What women need to know about prostate health

Posted on Thu, Jan 29, 2015

Knowing signs of trouble with male gland can help women encourage prevention

Prostate diagramAlthough prostate cancer ranks No. 2 as a cancer killer in American men, it’s also highly treatable when detected early. But for that to happen, men need to see their doctors and pay attention to their health. Since some men tend to need a gentle nudge in this area, often from a woman in their life, we asked the experts what women should know about the sometimes troublesome gland.

“Women should check with their husbands, fathers, and brothers to see what they are doing,” says Dr. Stephen Ruyle, urologist with The Urology Center of Colorado. “Don’t assume they are taking care of their prostate health.”

What is the prostate?

The prostate is a gland in the male pelvis, below the bladder and in front of the rectum. Its primary purpose is related to reproduction, since it makes about 50 percent of the fluid in ejaculation. It also affects urination and muscle fibers related to bladder control, Ruyle says.

Why does being proactive matter?

As men age, they have an increased likelihood they will experience some sort of prostate health problems. The most common include:

Dr. Nancy Huff, Advanced Urology

Dr. Nancy Huff, Advanced Urology

Prostatitis – It is an infection of the prostate gland that occurs in men of all ages and generally is linked to a urinary tract infection. It can manifest with or without symptoms, such as pelvic and genital pain, pain with urination, and prostate gland inflammation. If left untreated, it can become septic. Antibiotics are generally a successful treatment, says urologist Dr. Nancy Huff with Advanced Urology.

Enlarged Prostate – For men older than 50, prostate enlargement is the most common problem. Technically called “benign prostatic hyperplasia,” or “BPH,” it affects more than half of men by age 60 and by age 85, 90 percent have it, according to the American Urological Association.

An enlarged prostate is the result of growths, but most are benign. Men should see a doctor if they have problems with urination such as a weak stream, difficulty starting/stopping, increased frequency, not emptying, or blood in the urine. Severity of BPH varies and usually worsens over time, Huff says.

Prostate Cancer – The AUA reports one in seven men will be diagnosed with prostate cancer and black men and those with a family history are more at-risk. Symptoms are sometimes absent and sometimes similar to an enlarged prostate; they might also include painful ejaculation, low back pain and leg swelling.

To stay atop of prostate health, men should have regular prostate screenings and be expedient about consulting with their general physician or urologist when problems occur. “If experiencing symptoms, your doctor will likely perform a PSA (prostate-specific antigen), DRE (digital rectal exam) and a urine specimen to examine white blood cells, infections and to rule out other problems,” Huff says. “Sleeping and urination issues can also be symptoms of other medical conditions such as diabetes and sleep apnea.”
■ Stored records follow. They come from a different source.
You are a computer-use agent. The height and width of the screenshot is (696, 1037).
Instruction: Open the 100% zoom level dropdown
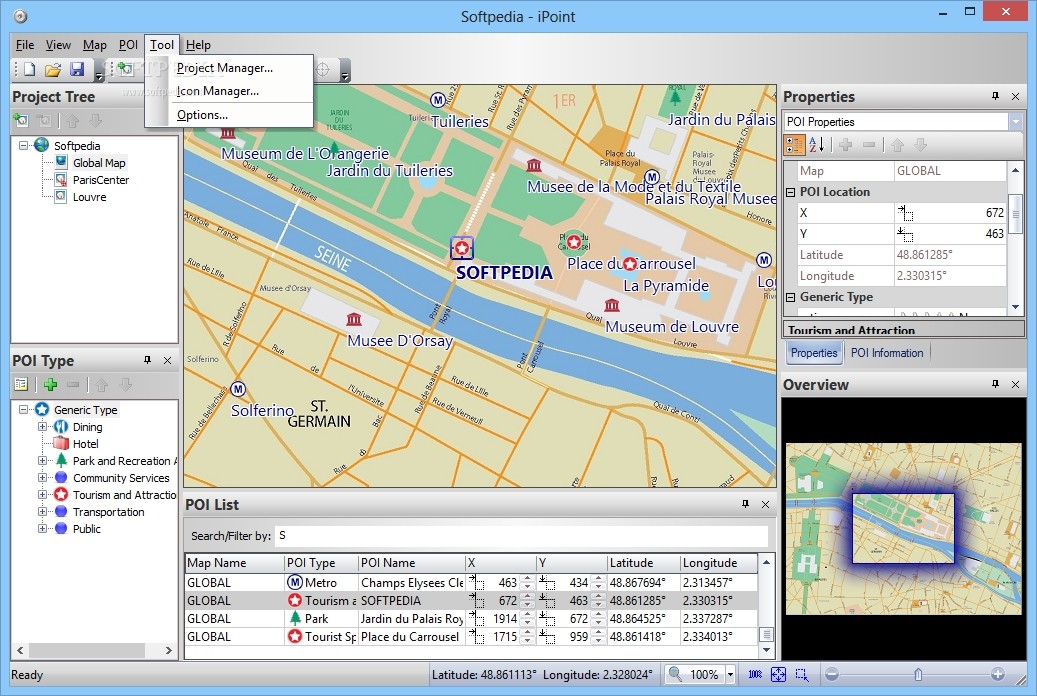pyautogui.click(x=730, y=675)
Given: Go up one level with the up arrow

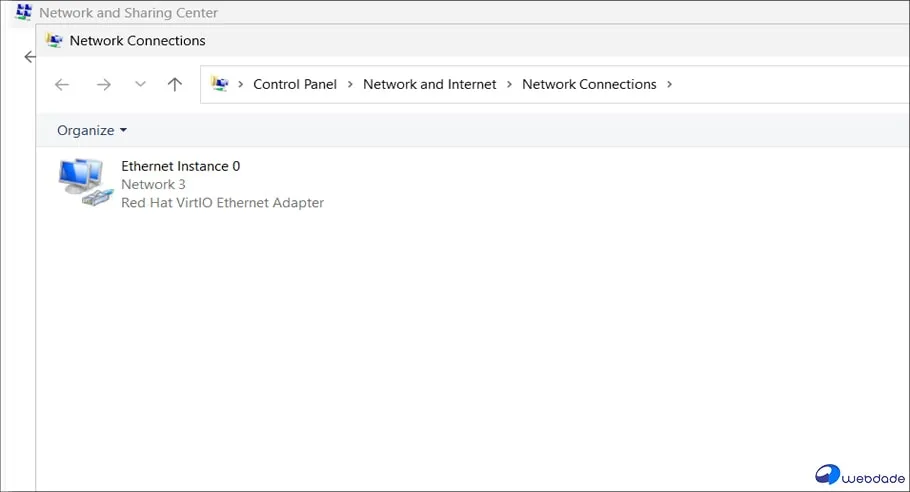Looking at the screenshot, I should click(175, 85).
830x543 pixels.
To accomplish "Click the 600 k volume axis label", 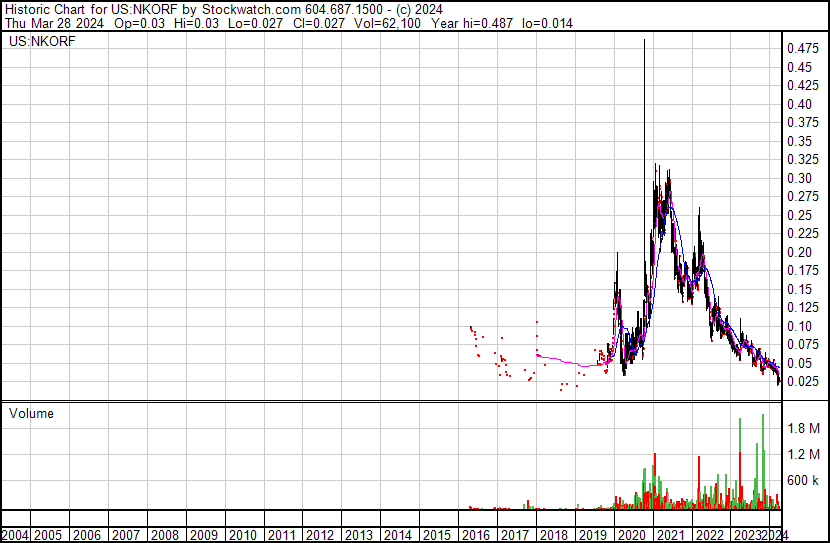I will (803, 481).
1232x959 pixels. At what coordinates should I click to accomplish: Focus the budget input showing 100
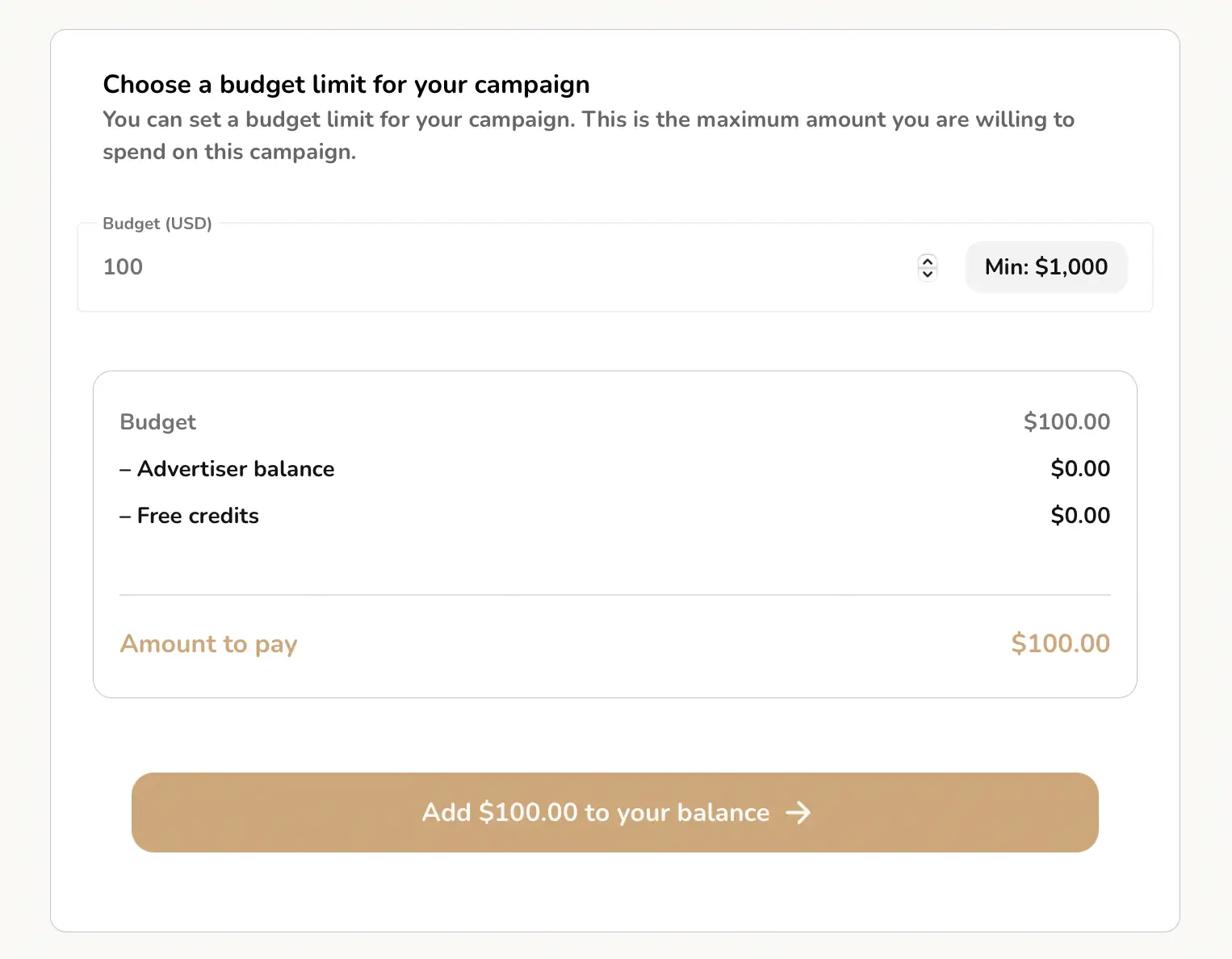tap(484, 267)
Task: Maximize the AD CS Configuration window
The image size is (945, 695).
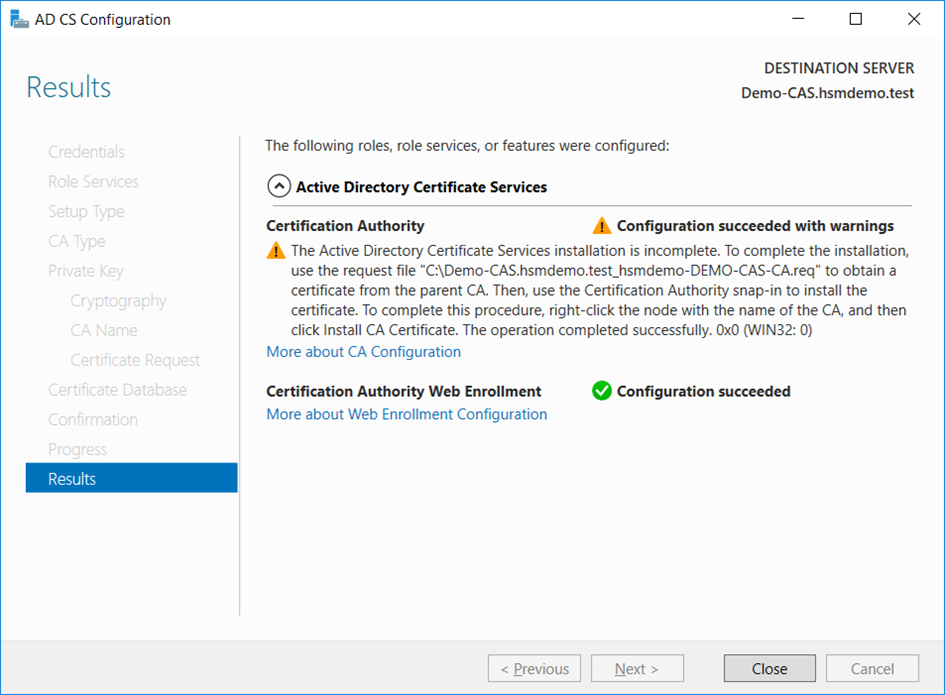Action: click(x=855, y=19)
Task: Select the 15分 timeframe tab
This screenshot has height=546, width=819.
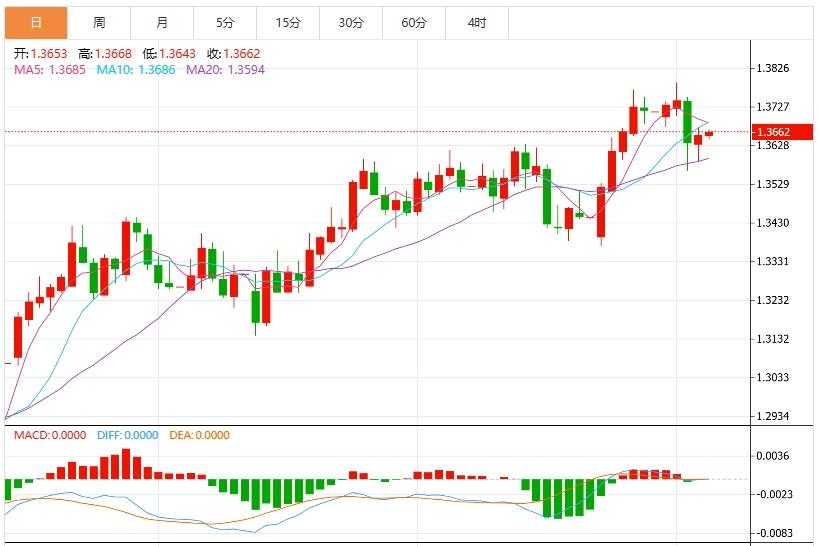Action: click(288, 22)
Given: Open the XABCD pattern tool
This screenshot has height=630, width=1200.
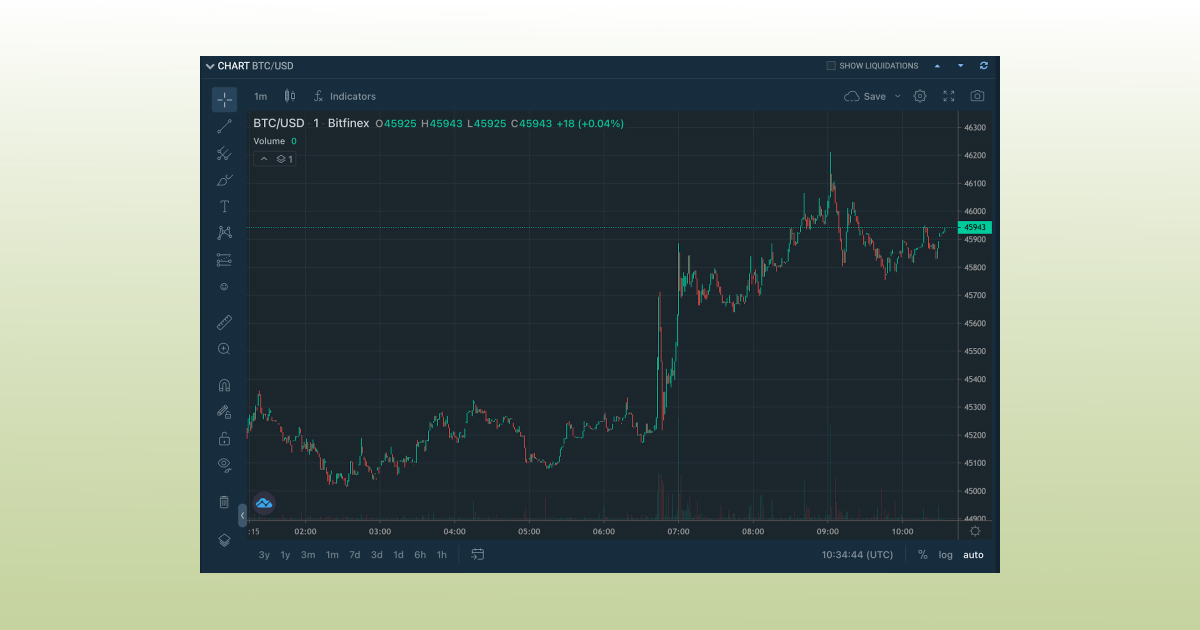Looking at the screenshot, I should (x=224, y=232).
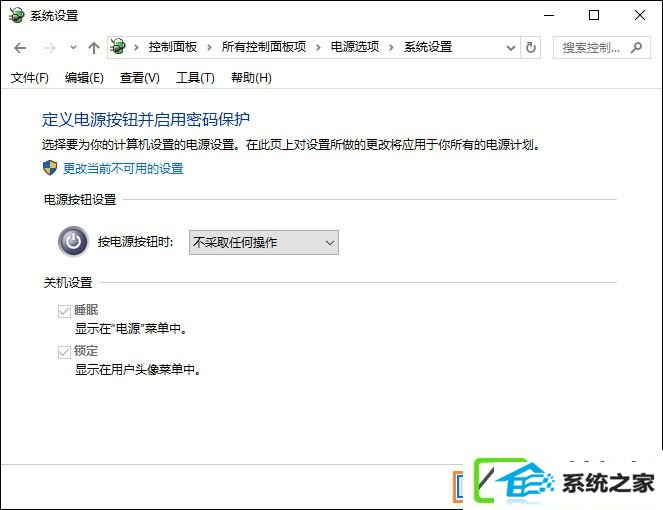
Task: Expand the address bar history chevron
Action: (x=511, y=48)
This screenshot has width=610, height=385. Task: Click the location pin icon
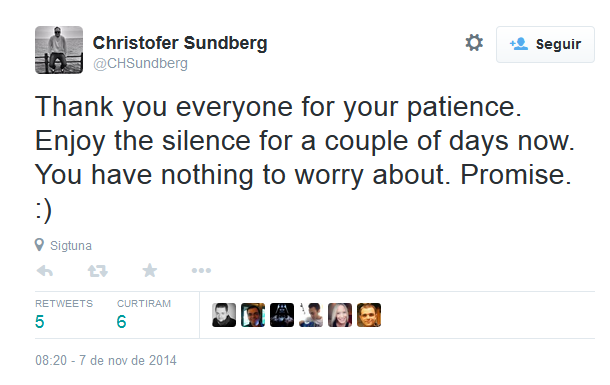(39, 245)
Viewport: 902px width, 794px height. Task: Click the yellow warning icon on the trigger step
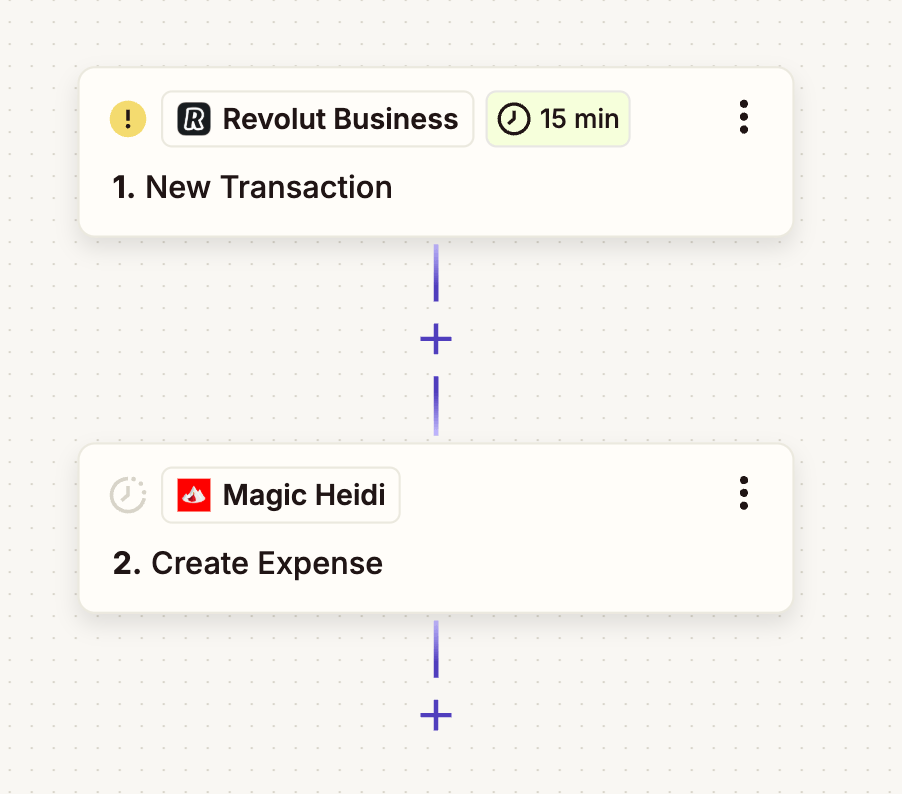pyautogui.click(x=128, y=119)
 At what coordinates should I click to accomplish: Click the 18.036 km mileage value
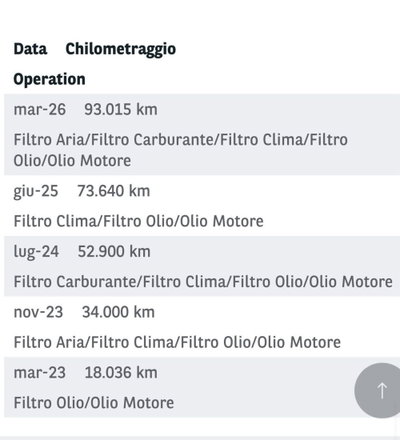tap(121, 373)
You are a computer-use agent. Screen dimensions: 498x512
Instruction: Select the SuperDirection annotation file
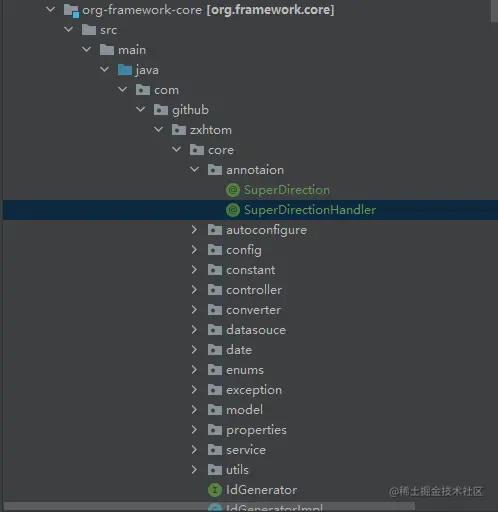point(287,190)
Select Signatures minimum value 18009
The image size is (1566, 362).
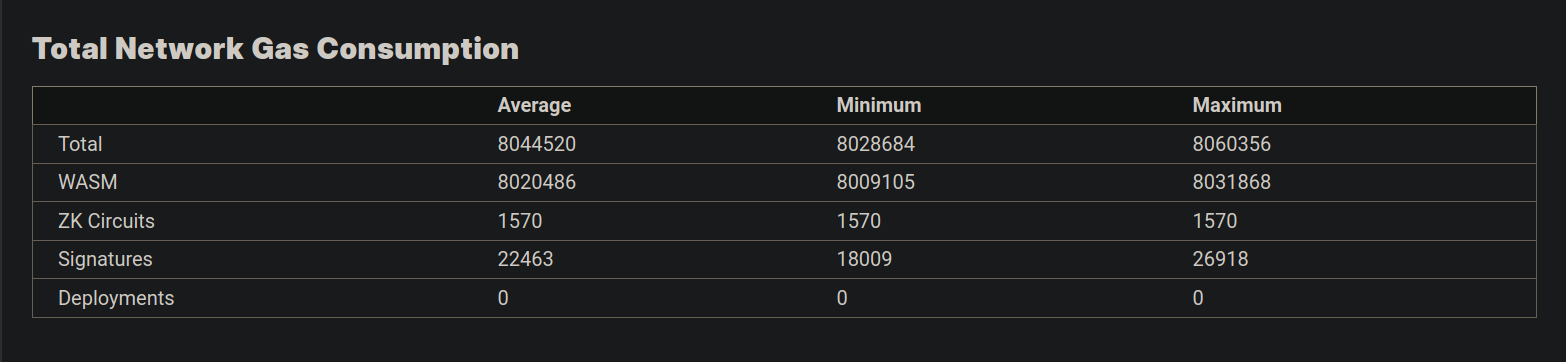[x=864, y=259]
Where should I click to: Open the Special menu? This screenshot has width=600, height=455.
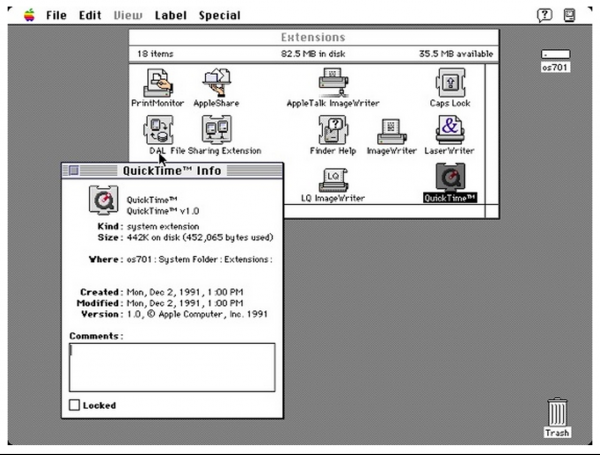tap(219, 15)
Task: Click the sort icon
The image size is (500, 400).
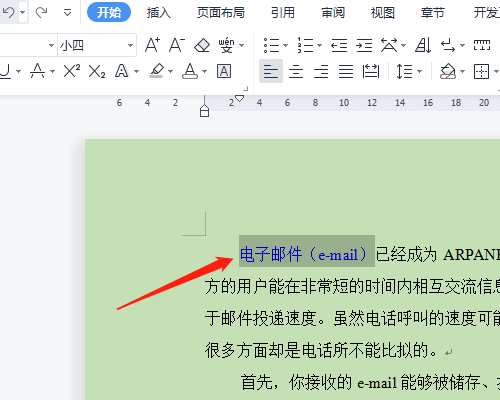Action: [423, 45]
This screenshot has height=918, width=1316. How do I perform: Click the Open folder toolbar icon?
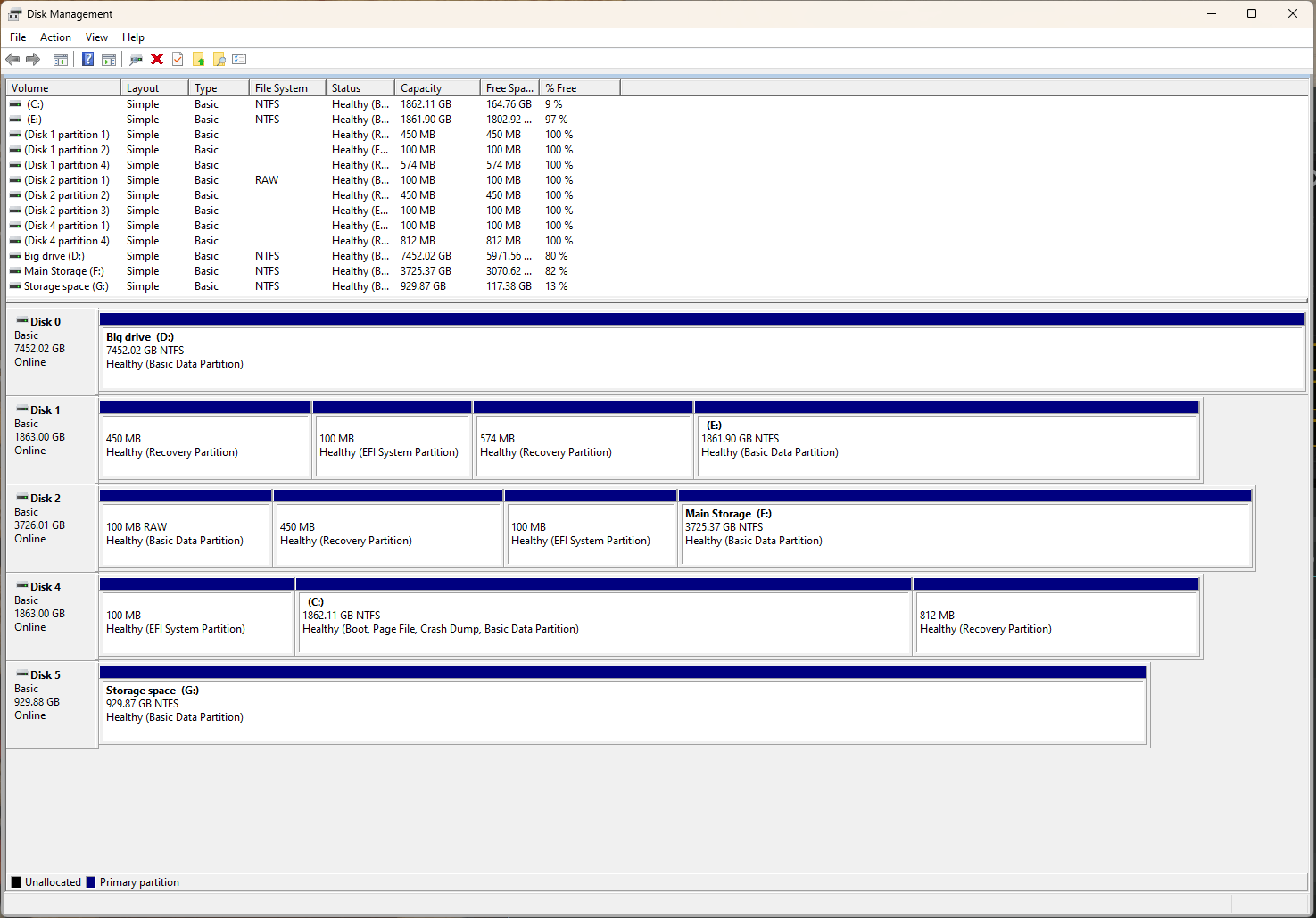pyautogui.click(x=198, y=59)
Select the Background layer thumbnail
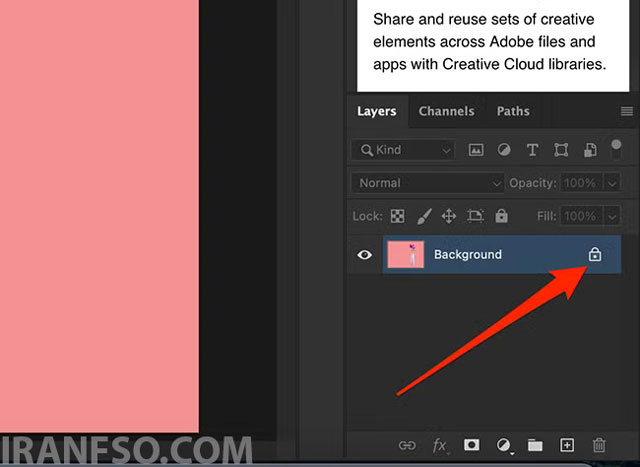640x467 pixels. tap(406, 255)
What are prostate screenings?

Digital Rectal Exam has been a mainstay for evaluating prostate health because the doctor physically feels the gland, particularly the backside of it – where cancerous nodule growths are more prevalent, Huff says.

The PSA Blood Test measures the prostate gland’s protein level, also called “prostate-specific antigen.” Levels run from 0 to 4, but the numbers are generally lower for younger men and increase with age. Ruyle says it is important to know the baseline level and monitor it over time, in order to measure how quickly it increases (its velocity). The PSA test is important because some men exhibit no symptoms but still have cancer.

The 2013 AUA guidelines recommend low-risk men start PSA tests at 55 years old and continue to 69. “That’s too late to start and 69 is certainly too early to stop,” Ruyle says. “There’s no harm in the blood test. Most of the controversy relates to course of treatments. The important thing is to have the baselines early and follow-ups so we know what we’re dealing with.”

Many medical professionals like Ruyle and Huff encourage early PSA testing, starting early to mid-40s and certainly at least by 40 years old for black men and those who are symptomatic or with a family history (a father, brother, or son diagnosed with prostate cancer). If all is normal, follow-ups may be every couple of years.

What happens if his PSA levels are high?

Elevated PSA levels can be attributed to cancer but also to an infection or an enlarged prostate. A biopsy might subsequently be performed, depending on the PSA level/velocity, if nodules were found during the DRE, and as deemed necessary. “It may be appropriate for a doctor to closely monitor someone diagnosed with prostate cancer instead of recommending additional treatment,” Huff says. “Treatment may include medications to minimally invasive surgeries like laser therapy.”